TASK GOAL: Please state how many lines of the records below contain the word "beside". Give the number and nothing else.

Source data
══════════
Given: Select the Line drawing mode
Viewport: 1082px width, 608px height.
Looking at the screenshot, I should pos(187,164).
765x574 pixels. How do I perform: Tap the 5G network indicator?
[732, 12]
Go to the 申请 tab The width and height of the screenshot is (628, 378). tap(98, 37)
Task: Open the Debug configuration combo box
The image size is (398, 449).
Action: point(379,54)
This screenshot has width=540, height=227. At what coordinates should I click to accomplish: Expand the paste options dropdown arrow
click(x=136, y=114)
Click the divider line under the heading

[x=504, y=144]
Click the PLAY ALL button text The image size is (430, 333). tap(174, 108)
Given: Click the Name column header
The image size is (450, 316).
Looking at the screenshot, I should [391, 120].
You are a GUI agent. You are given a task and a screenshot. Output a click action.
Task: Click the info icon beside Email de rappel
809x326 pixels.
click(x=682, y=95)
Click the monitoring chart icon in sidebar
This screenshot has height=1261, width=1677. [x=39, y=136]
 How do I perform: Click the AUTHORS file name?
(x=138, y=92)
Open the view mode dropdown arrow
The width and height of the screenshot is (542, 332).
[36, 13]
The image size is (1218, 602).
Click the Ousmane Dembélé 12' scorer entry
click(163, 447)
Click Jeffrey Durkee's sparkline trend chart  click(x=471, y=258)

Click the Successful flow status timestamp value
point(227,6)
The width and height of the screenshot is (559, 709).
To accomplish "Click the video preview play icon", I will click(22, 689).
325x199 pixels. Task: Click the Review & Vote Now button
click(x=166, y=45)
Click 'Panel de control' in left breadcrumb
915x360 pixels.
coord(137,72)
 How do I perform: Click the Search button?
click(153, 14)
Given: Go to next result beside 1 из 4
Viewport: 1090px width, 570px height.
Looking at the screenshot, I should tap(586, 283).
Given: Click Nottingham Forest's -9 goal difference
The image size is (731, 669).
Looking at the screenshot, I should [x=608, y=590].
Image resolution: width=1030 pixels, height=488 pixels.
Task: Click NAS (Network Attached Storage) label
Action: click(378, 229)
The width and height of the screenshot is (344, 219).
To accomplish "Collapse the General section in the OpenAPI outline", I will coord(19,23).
══════════
EXERCISE SOLUTION: 2